Your assignment: The response should consist of the data reproduced word for word.

Top of Input records

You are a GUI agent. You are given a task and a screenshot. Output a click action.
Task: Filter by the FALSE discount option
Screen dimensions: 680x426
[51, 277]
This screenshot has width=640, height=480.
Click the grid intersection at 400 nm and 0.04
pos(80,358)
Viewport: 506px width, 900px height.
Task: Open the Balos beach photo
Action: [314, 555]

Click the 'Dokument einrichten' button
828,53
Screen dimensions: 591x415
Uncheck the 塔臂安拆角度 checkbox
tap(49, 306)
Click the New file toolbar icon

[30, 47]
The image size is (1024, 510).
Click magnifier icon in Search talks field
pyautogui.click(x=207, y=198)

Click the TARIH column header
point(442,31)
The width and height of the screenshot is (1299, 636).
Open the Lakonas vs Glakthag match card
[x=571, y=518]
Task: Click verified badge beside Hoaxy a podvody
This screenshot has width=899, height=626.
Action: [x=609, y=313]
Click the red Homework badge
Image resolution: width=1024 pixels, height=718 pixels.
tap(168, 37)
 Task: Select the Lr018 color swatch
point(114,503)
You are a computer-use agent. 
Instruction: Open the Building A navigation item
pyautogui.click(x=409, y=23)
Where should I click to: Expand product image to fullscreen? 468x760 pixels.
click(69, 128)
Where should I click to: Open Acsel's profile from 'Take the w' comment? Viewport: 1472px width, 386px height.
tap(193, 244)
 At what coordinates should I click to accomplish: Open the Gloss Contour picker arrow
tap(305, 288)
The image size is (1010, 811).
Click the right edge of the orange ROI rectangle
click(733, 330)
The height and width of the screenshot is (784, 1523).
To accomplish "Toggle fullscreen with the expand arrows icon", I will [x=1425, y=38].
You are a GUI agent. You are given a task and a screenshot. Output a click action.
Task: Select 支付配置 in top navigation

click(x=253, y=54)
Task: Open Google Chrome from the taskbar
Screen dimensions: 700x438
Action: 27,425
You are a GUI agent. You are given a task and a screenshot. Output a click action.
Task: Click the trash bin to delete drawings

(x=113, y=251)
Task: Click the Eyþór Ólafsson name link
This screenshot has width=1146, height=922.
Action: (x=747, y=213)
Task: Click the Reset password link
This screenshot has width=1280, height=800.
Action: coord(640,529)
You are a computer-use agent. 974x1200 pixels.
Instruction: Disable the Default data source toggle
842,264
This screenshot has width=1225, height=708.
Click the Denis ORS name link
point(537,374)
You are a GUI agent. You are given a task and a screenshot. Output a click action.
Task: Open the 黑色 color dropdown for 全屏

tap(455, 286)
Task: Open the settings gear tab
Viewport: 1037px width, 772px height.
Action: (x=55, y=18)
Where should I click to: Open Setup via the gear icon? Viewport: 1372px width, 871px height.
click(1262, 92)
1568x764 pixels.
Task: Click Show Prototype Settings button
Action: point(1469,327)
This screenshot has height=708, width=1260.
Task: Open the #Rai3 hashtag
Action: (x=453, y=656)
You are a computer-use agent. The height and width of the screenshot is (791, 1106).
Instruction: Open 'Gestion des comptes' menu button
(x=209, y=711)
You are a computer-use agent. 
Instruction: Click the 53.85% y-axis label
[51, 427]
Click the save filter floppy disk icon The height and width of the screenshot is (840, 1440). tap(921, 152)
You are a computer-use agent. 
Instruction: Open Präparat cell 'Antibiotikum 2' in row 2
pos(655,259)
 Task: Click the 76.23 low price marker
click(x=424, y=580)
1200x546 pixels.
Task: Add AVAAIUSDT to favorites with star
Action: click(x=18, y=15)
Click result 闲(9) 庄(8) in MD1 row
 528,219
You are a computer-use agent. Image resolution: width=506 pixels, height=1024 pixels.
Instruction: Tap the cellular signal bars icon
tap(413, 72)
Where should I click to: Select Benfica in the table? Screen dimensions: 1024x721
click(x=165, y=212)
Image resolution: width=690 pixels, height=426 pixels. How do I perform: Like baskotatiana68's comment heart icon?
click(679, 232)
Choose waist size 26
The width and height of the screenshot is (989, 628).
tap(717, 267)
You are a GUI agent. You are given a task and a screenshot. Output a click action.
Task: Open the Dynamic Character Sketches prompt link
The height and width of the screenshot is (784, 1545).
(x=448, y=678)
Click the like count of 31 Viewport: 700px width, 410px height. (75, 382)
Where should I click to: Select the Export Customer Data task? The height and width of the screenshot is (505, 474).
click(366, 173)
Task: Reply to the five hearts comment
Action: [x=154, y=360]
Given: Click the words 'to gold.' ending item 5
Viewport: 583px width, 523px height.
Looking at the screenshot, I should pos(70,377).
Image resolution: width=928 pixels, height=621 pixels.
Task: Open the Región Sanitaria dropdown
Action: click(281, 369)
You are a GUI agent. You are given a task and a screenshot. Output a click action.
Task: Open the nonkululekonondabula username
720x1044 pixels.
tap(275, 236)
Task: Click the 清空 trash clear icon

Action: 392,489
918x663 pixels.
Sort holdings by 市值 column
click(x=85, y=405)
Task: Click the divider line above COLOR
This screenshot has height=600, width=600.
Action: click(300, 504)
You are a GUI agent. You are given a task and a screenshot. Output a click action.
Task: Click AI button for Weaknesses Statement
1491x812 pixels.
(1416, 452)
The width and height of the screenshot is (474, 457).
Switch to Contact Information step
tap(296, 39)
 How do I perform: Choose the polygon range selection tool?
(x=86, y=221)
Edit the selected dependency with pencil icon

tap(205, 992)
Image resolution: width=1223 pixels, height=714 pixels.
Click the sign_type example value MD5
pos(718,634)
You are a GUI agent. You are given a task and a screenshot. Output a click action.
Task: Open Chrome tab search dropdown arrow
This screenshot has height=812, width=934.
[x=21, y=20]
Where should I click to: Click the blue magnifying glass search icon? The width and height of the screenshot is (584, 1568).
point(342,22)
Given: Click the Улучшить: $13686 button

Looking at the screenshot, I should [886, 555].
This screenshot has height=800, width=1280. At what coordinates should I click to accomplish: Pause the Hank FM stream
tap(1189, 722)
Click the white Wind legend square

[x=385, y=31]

Bottom of Input records

Response to the exercise:
You are a GUI agent. You are given a task and a screenshot. Output a click action.
Task: Filter by the FALSE discount option
Screen dimensions: 680x426
[51, 277]
This screenshot has width=640, height=480.
Click the grid intersection at 400 nm and 0.04
pos(80,358)
Viewport: 506px width, 900px height.
Task: Open the Balos beach photo
Action: [314, 555]

Click the 'Dokument einrichten' button
828,53
Screen dimensions: 591x415
Uncheck the 塔臂安拆角度 checkbox
tap(49, 306)
Click the New file toolbar icon

[30, 47]
The image size is (1024, 510).
Click magnifier icon in Search talks field
pyautogui.click(x=207, y=198)

Click the TARIH column header
point(442,31)
The width and height of the screenshot is (1299, 636).
Open the Lakonas vs Glakthag match card
[x=571, y=518]
Task: Click verified badge beside Hoaxy a podvody
This screenshot has width=899, height=626.
Action: [x=609, y=313]
Click the red Homework badge
Image resolution: width=1024 pixels, height=718 pixels.
tap(168, 37)
 Task: Select the Lr018 color swatch
point(114,503)
You are a computer-use agent. 
Instruction: Open the Building A navigation item
pyautogui.click(x=409, y=23)
Where should I click to: Expand product image to fullscreen? 468x760 pixels.
click(69, 128)
Where should I click to: Open Acsel's profile from 'Take the w' comment? Viewport: 1472px width, 386px height.
tap(193, 244)
 At what coordinates should I click to accomplish: Open the Gloss Contour picker arrow
tap(305, 288)
The image size is (1010, 811).
Click the right edge of the orange ROI rectangle
click(733, 330)
The height and width of the screenshot is (784, 1523).
To accomplish "Toggle fullscreen with the expand arrows icon", I will [x=1425, y=38].
You are a GUI agent. You are given a task and a screenshot. Output a click action.
Task: Select 支付配置 in top navigation

click(x=253, y=54)
Task: Open Google Chrome from the taskbar
Screen dimensions: 700x438
Action: 27,425
You are a GUI agent. You are given a task and a screenshot. Output a click action.
Task: Click the trash bin to delete drawings

(x=113, y=251)
Task: Click the Eyþór Ólafsson name link
This screenshot has width=1146, height=922.
Action: (x=747, y=213)
Task: Click the Reset password link
This screenshot has width=1280, height=800.
Action: coord(640,529)
You are a computer-use agent. 974x1200 pixels.
Instruction: Disable the Default data source toggle
842,264
This screenshot has width=1225, height=708.
Click the Denis ORS name link
point(537,374)
You are a GUI agent. You are given a task and a screenshot. Output a click action.
Task: Open the 黑色 color dropdown for 全屏

tap(455, 286)
Task: Open the settings gear tab
Viewport: 1037px width, 772px height.
Action: (x=55, y=18)
Where should I click to: Open Setup via the gear icon? Viewport: 1372px width, 871px height.
click(1262, 92)
1568x764 pixels.
Task: Click Show Prototype Settings button
Action: point(1469,327)
This screenshot has height=708, width=1260.
Task: Open the #Rai3 hashtag
Action: (x=453, y=656)
You are a computer-use agent. The height and width of the screenshot is (791, 1106).
Instruction: Open 'Gestion des comptes' menu button
(x=209, y=711)
You are a computer-use agent. 
Instruction: Click the 53.85% y-axis label
[51, 427]
Click the save filter floppy disk icon The height and width of the screenshot is (840, 1440). tap(921, 152)
You are a computer-use agent. 
Instruction: Open Präparat cell 'Antibiotikum 2' in row 2
pos(655,259)
 Task: Click the 76.23 low price marker
click(x=424, y=580)
1200x546 pixels.
Task: Add AVAAIUSDT to favorites with star
Action: click(x=18, y=15)
Click result 闲(9) 庄(8) in MD1 row
 528,219
You are a computer-use agent. Image resolution: width=506 pixels, height=1024 pixels.
Instruction: Tap the cellular signal bars icon
tap(413, 72)
Where should I click to: Select Benfica in the table? Screen dimensions: 1024x721
click(x=165, y=212)
Image resolution: width=690 pixels, height=426 pixels. How do I perform: Like baskotatiana68's comment heart icon?
click(679, 232)
Choose waist size 26
The width and height of the screenshot is (989, 628).
tap(717, 267)
You are a GUI agent. You are given a task and a screenshot. Output a click action.
Task: Open the Dynamic Character Sketches prompt link
The height and width of the screenshot is (784, 1545).
(x=448, y=678)
Click the like count of 31 Viewport: 700px width, 410px height. (75, 382)
Where should I click to: Select the Export Customer Data task? The height and width of the screenshot is (505, 474).
click(366, 173)
Task: Reply to the five hearts comment
Action: [x=154, y=360]
Given: Click the words 'to gold.' ending item 5
Viewport: 583px width, 523px height.
Looking at the screenshot, I should pos(70,377).
Image resolution: width=928 pixels, height=621 pixels.
Task: Open the Región Sanitaria dropdown
Action: click(281, 369)
You are a GUI agent. You are given a task and a screenshot. Output a click action.
Task: Open the nonkululekonondabula username
720x1044 pixels.
tap(275, 236)
Task: Click the 清空 trash clear icon

Action: 392,489
918x663 pixels.
Sort holdings by 市值 column
click(x=85, y=405)
Task: Click the divider line above COLOR
This screenshot has height=600, width=600.
Action: click(300, 504)
You are a GUI agent. You are given a task and a screenshot. Output a click action.
Task: Click AI button for Weaknesses Statement
1491x812 pixels.
(1416, 452)
The width and height of the screenshot is (474, 457).
Switch to Contact Information step
tap(296, 39)
 How do I perform: Choose the polygon range selection tool?
(x=86, y=221)
Edit the selected dependency with pencil icon

tap(205, 992)
Image resolution: width=1223 pixels, height=714 pixels.
Click the sign_type example value MD5
pos(718,634)
You are a GUI agent. You are given a task and a screenshot. Output a click action.
Task: Open Chrome tab search dropdown arrow
This screenshot has height=812, width=934.
[x=21, y=20]
Where should I click to: Click the blue magnifying glass search icon? The width and height of the screenshot is (584, 1568).
point(342,22)
Given: Click the Улучшить: $13686 button

Looking at the screenshot, I should [886, 555].
This screenshot has height=800, width=1280. At what coordinates should I click to accomplish: Pause the Hank FM stream
tap(1189, 722)
Click the white Wind legend square

[x=385, y=31]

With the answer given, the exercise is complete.